> MATERIAL FOR THIS EXERCISE:
== Segment start ==

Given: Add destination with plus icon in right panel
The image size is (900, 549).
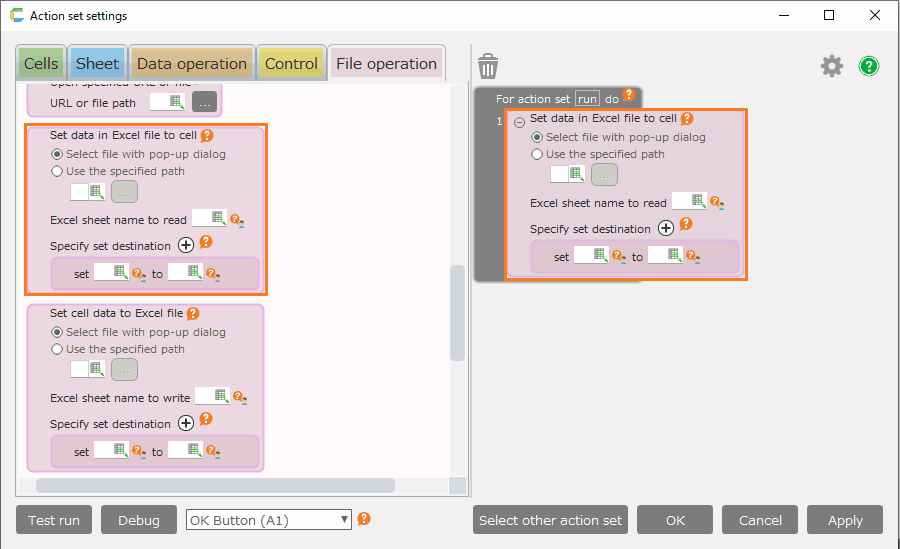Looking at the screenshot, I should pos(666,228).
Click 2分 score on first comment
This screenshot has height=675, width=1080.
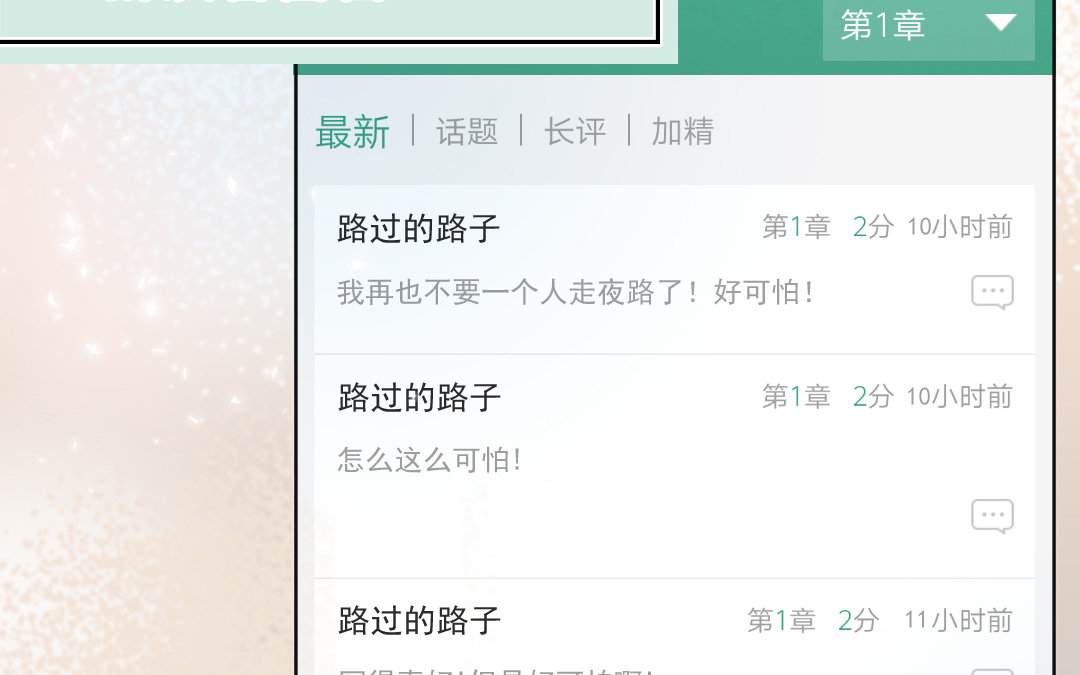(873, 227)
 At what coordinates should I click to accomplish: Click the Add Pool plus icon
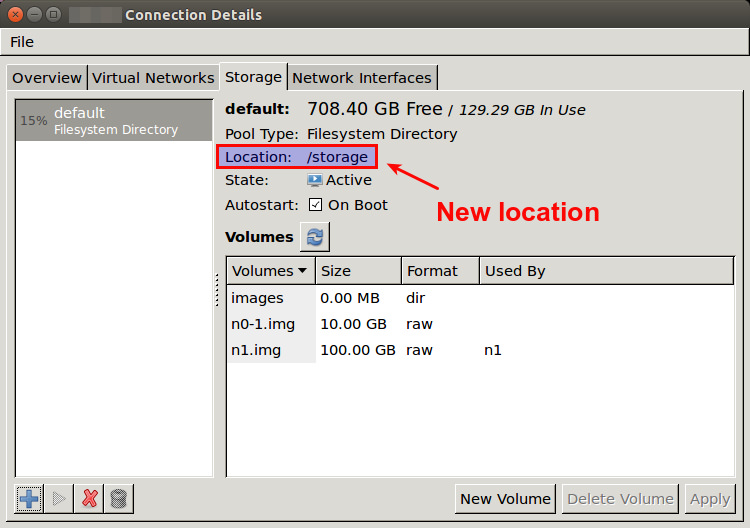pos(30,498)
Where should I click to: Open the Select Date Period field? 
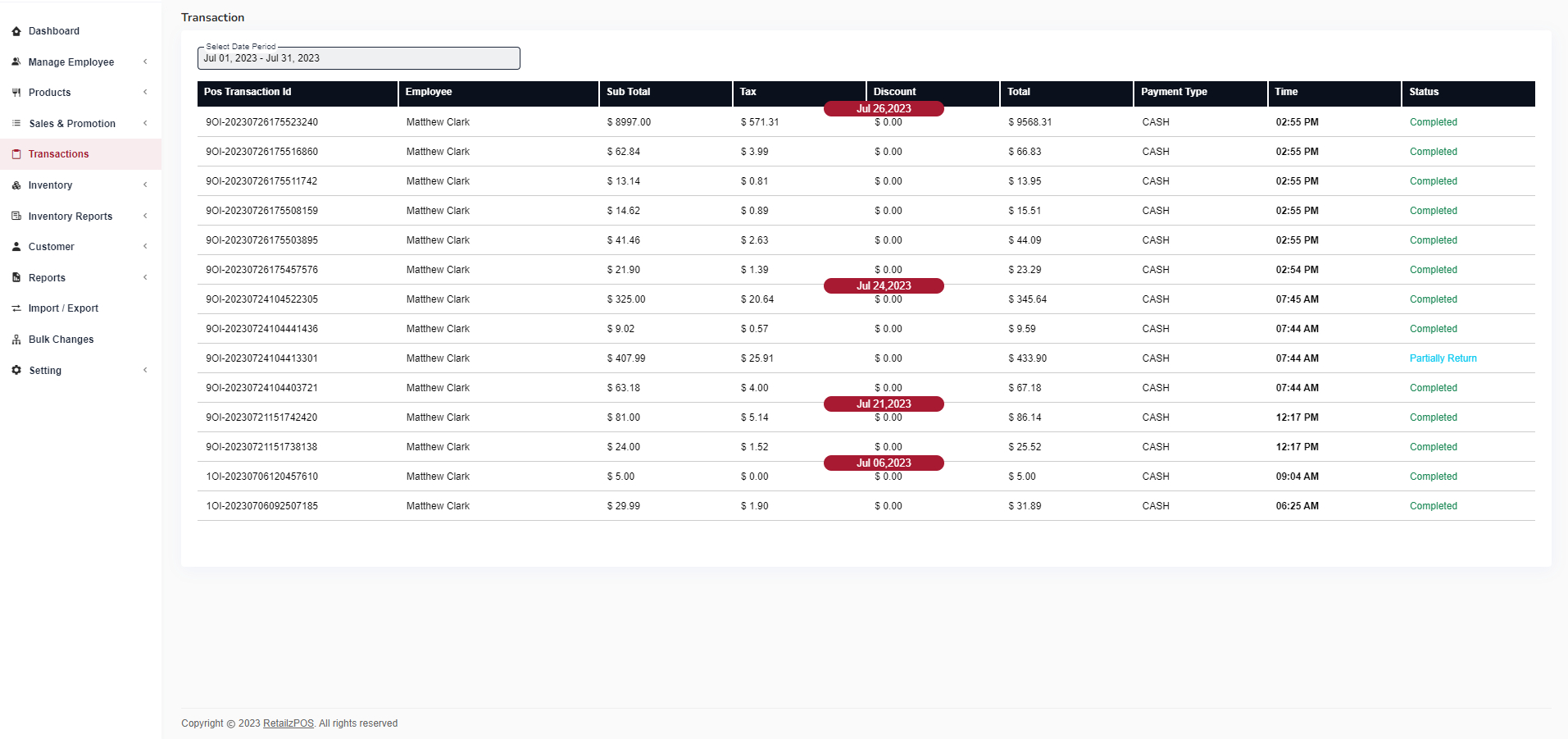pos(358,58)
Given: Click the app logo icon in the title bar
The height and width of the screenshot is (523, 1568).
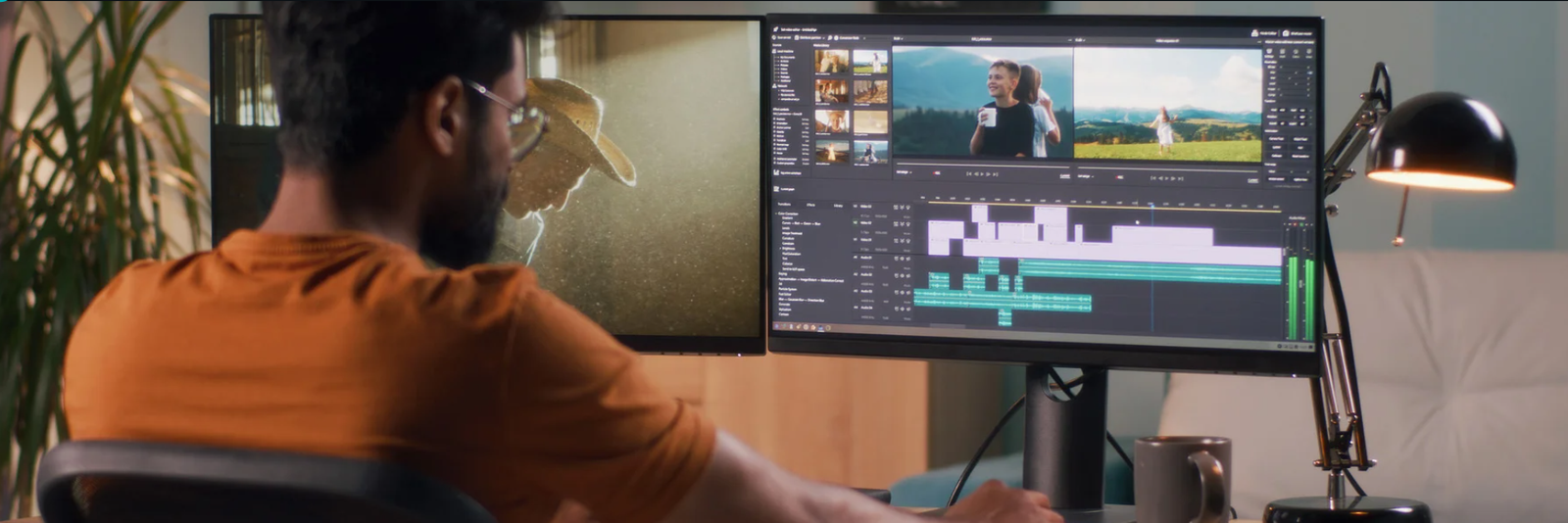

== Segment end ==

> ACTION ITEM:
Transcribe all the material exactly; skip every image.

> TASK SOLUTION:
Given: Add destination with plus icon in right panel
The image size is (900, 549).
Looking at the screenshot, I should pos(666,228).
Click 2分 score on first comment
This screenshot has height=675, width=1080.
(873, 227)
 At what coordinates should I click to accomplish: Click the Add Pool plus icon
pos(30,498)
Where should I click to: Open the Select Date Period field? 
pos(358,58)
Given: Click the app logo icon in the title bar
The height and width of the screenshot is (523, 1568).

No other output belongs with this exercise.